Nothing sucks more than having the movies interrupted by a kid crying. It doesn’t matter what the reason is, whether it’s a spilled soda or a missed nap time. Yeah, parenting is hard, but you know best when your kids aren’t ready to behave. In the meantime save the movies for when you and your spouse have some “you time” when you leave the kids with a sitter or trusted loved one.
Sure, concession stand prices aren’t the best value for money, but they still can’t diminish the magic of a huge pile of snacks at the movies. What does diminish other people’s immersion is the sound of loud chewing, audible slurping and the crinkling of snack bags. There’s nothing wrong with pigging out. No one’s going to judge you in the dark where they can’t see you, but they don’t need to hear you either.
Yes, going to the movies is best with a friend. But once the lights go down, it’s hush time. Most of us want to focus on the action happening on the screen. We don’t need to hear you crack wise about how the characters could be smarter or explain everything that’s going on. You can save the discussion for after the movie over drinks, food, smokes or whatever it is you like to do on a movie night.
The only thing as equally obnoxious as talking so much during a movie is talking on your phone during a movie. We don’t care if it’s your mom, your spouse or your boss. They didn’t pay for a movie ticket, so they certainly don’t belong inside the cinema. Let people know via text if you’re going to be alone in the dark for two hours, but if you must take your calls, do it outside.
We understand that sometimes you might have a compulsive urge to check your phone for a message you’ve been waiting for. Or sometimes you’re like, “Hey, it’s that guy!” and you want to Google and figure out where you’ve seen that character actor before. But the light from a phone is super distracting, even when you slide it down to minimum brightness. Save the Internet sleuthing for later.
When you pop in while the opening credits are rolling, it’s a mild but forgivable annoyance. When you show up half an hour late, that’s another matter altogether. While we’re trying to focus on critical backstory, all we can hear is your awkward, nervous shuffling as you try to find your seat in a pitch black theater. Go for the next screening, it’s not the end of the world.

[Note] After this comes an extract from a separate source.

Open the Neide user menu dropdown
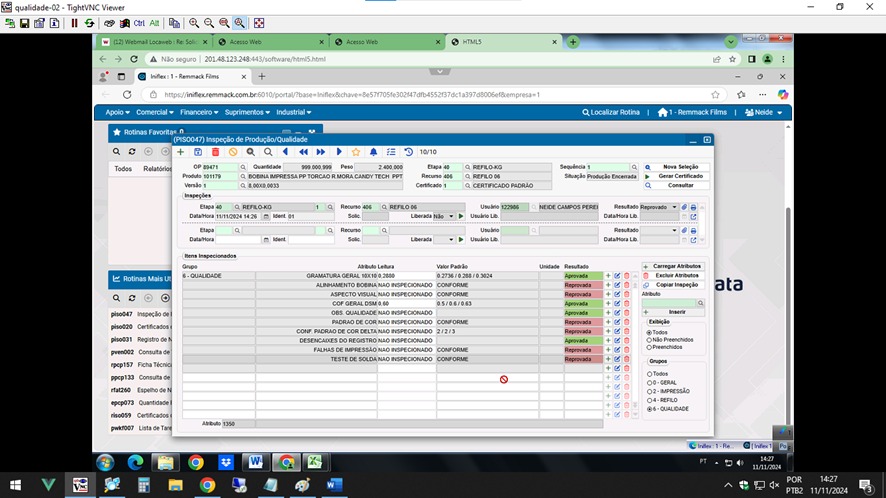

There are few things sadder and more pathetic than making out or getting a handsie at the cinema. Look, we understand that for horny folk, it’s tough to get freaky without a place of their own. But there is a time and place for sex, and that has never been 4:10 pm on a Wednesday at Greenbelt 3 during Armed Response, starring Wesley Snipes.
Declaring that the thing we all just saw was “an extreme load of crap,” might have made you look cool when you were in grade school, but for most of us, it just makes you look like a self-important twat. So while we relax through the closing sharing our thoughts and collecting our nerves, keep your opinion to yourself until you leave the theater.